The National Geospatial-Intelligence Agency, which oversees U.S. spy satellite imagery, is preparing to produce public reports on China’s military.
The law calls on Vice Adm. Robert G. Sharp, NGA director, to launch the open-source project on the Chinese military by June 25.
The legislation specifies that Adm. Sharp will use satellite imagery and related photo analysis for activities in China that pose risks to U.S. national security. Reports by the agency will be posted on websites.
Targets of the intelligence program outlined in law include all “notable” activities of the ground, navy, air force and rocket forces of China’s People’s Liberation Army.
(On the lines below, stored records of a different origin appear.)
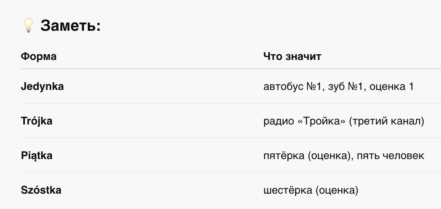The width and height of the screenshot is (441, 209).
Task: Click «(третий канал)» text in second row
Action: [386, 121]
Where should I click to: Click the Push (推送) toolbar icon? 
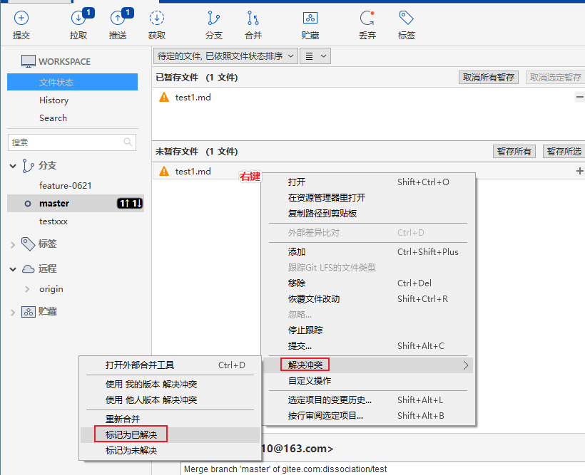(118, 24)
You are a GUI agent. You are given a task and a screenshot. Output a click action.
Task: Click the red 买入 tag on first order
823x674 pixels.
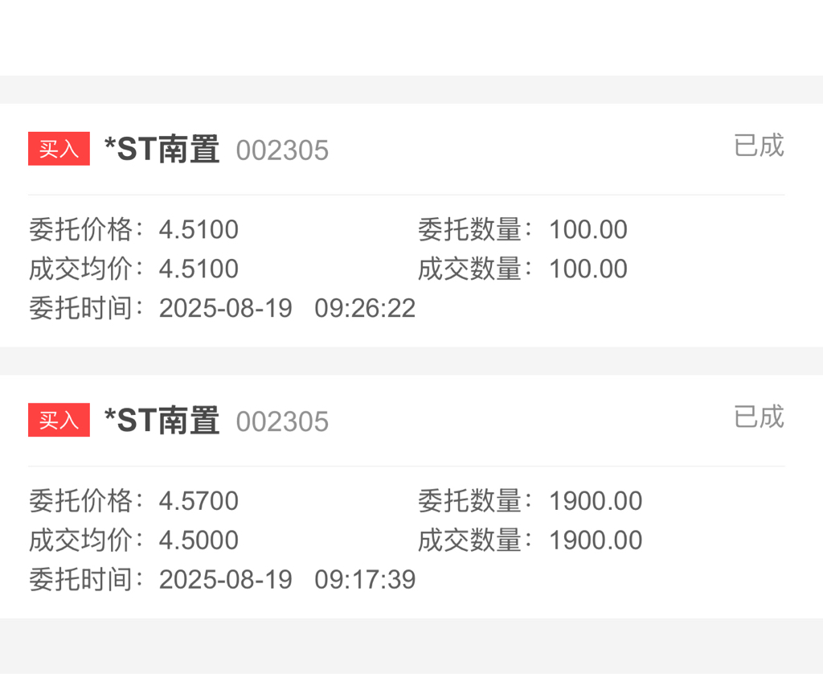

An additional focus will be the PLA’s Strategic Support Force, the relatively new military branch in charge of military spying and cyberintelligence and space warfare.
China’s internal security forces, the People’s Armed Police, and the Communist China's coast guard, which have conducted military-style activities in the South China Sea, also are included on the NGA tasking list.
Congress also wants the NGA program to use its imagery capabilities to monitor Beijing's land reclamation efforts in the South China Sea.
“Sharing facts about Chinese military activities
is not just good for democracy; it is also smart diplomacy”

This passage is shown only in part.